- [Directions]
[A] According to the conference blog post, how many people are attending the Internet Librarian conference?
[B] Translate this sentence from the conference blog post into Spanish: "I got my standard issue chicken caesar salad and caught up on email."
[C] Reproduce everything in the conference blog post from "Internet Librarians Descend" down to "like a lifetime.".

- [Excerpted text]
Internet Librarians Descend Upon Monterey

My apologies that this post was so long in coming - the wireless network at the conference and hotel is spotty, at best. I can hardly believe I'm this close to Silicon Valley and yet so unconnected. Downloading the picture above took what seemed like a lifetime.

This morning, the Internet Librarian conference started in earnest. More than 1,500 techie types are here, record numbers. Consequently, and unlike most library conferences, there are lots of men amongst the attendees. The librarian profession still skews heavily female, but that is changing - technology careers skew toward the male side, but clearly that is changing, too. I’m here, along with a lot of other women, and we’re not afraid to wear our gadget-and-Web geekiness on our sleeves. And our sleeves aren't horribly unfashionable polo shirts advertising tech companies, either. :) The wi-fi connection problems may also stem from the fact that everyone is blogging and Flickring and yakking about the conference, online, while also attending it. Never has so much bandwidth been gobbled up by one ravenous pack. Wait 'til the Second Lifers get here...

Our names are around our necks, too: everywhere you look, someone’s wearing a name badge for the conference. The line up above is the queue for lunch at a tiny Italian cafe across the plaza from the conference center. Everyone in that line- up is an Internet Librarian or a speaker, vendor, organizer, as was everyone inside (which is why I felt comfortable taking pictures of complete strangers) with the exception of the very handsome owner/manager and his staff. I got my standard issue chicken caesar salad and caught up on email. Librarians are, in my opinion, endowed with some of the poorest social skills of all living beings. (Not all librarians, mind you -- what I love about my coworkers at DPPL is how outgoing and downright funny many of them are. What a refreshing change from the sad-but-true stereotype.) Suffice it to say it is not easy to strike up conversations and new friendships at these librarian gatherings. I saw someone with an Internet Librarian tote bag at the magnificient Monterey Bay Aquarium yesterday, greeted her and she gave me a look that said, “Oh, they let crazy people in here, too. Lovely.” Sometimes just making eye contact sends people scurrying toward the restrooms or gazing glassy-eyed at their laptop screens. Look at the body language in the picture here - yes, it was a little chilly today, but if an image is worth a thousand words, this photo is saying, "I'd probably prefer not to talk with you" in a myriad of ways.

[Source records]
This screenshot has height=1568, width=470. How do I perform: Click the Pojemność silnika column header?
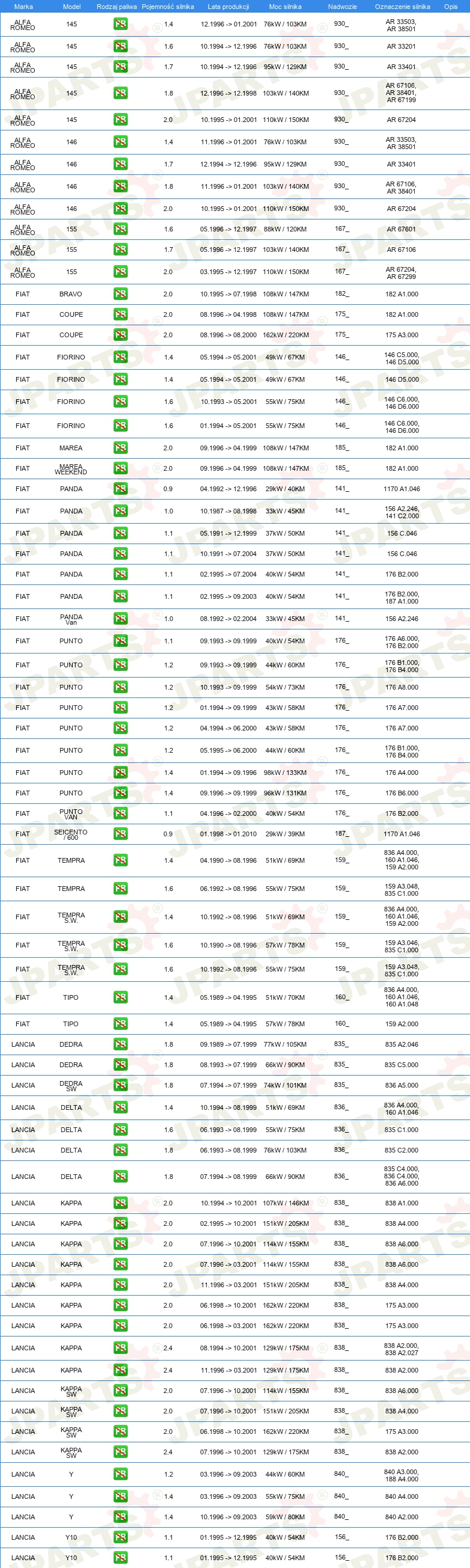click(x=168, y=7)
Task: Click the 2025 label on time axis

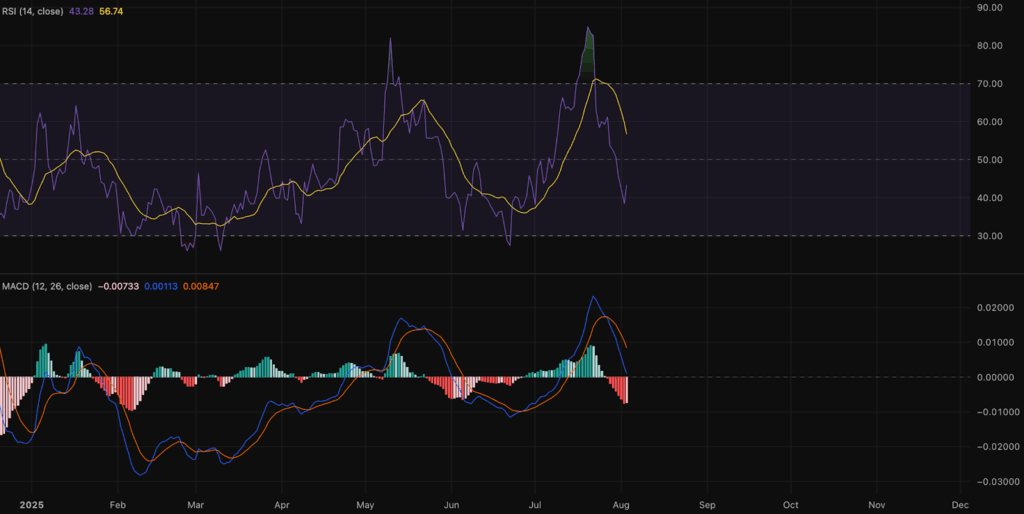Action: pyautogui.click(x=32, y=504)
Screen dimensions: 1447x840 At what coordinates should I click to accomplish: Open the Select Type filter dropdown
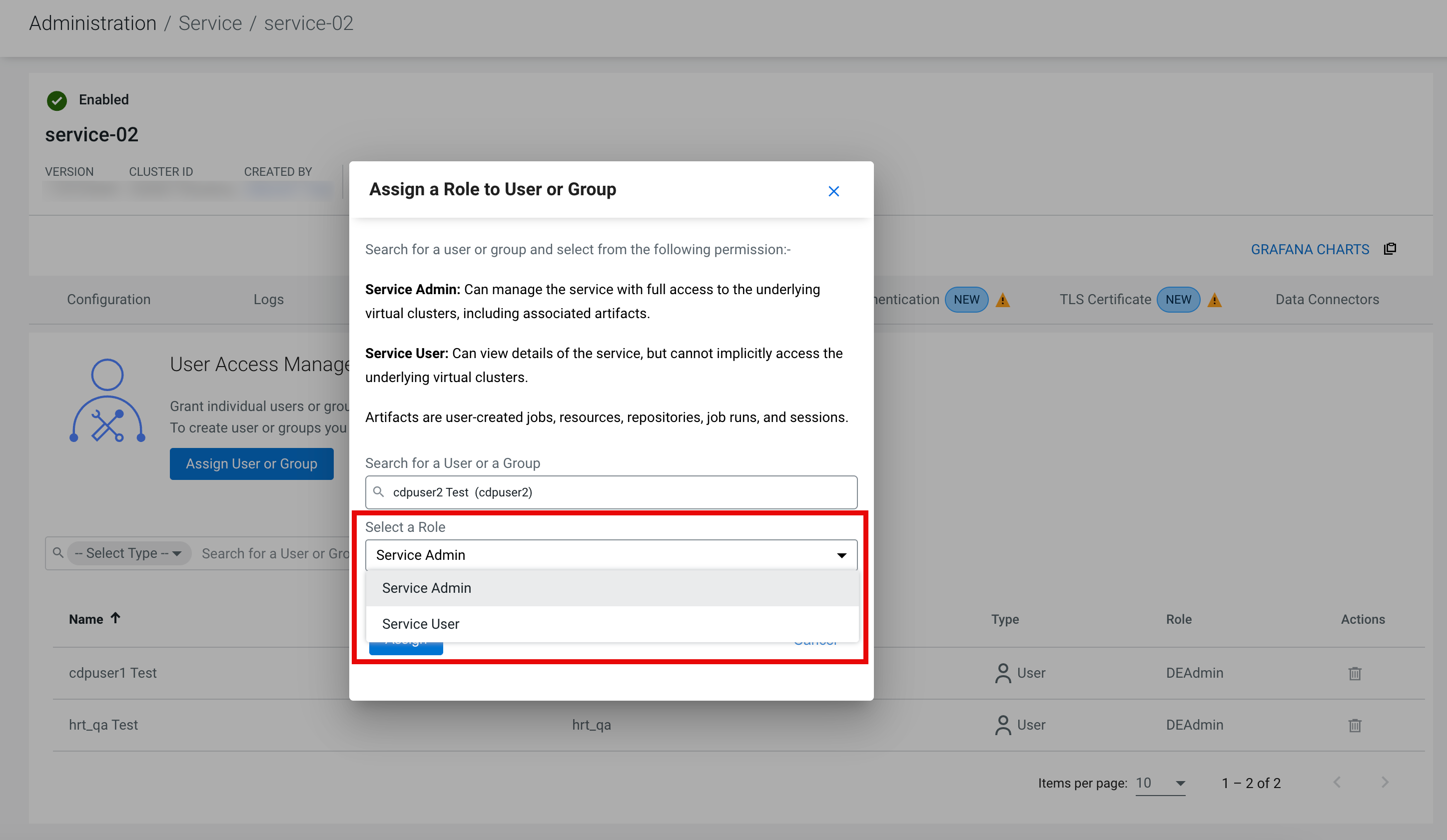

- [Final answers]
[A] More than 1,500.

[B] Pedí mi ensalada césar de pollo de siempre y me puse al día con el correo electrónico.

[C]
Internet Librarians Descend Upon Monterey

My apologies that this post was so long in coming - the wireless network at the conference and hotel is spotty, at best. I can hardly believe I'm this close to Silicon Valley and yet so unconnected. Downloading the picture above took what seemed like a lifetime.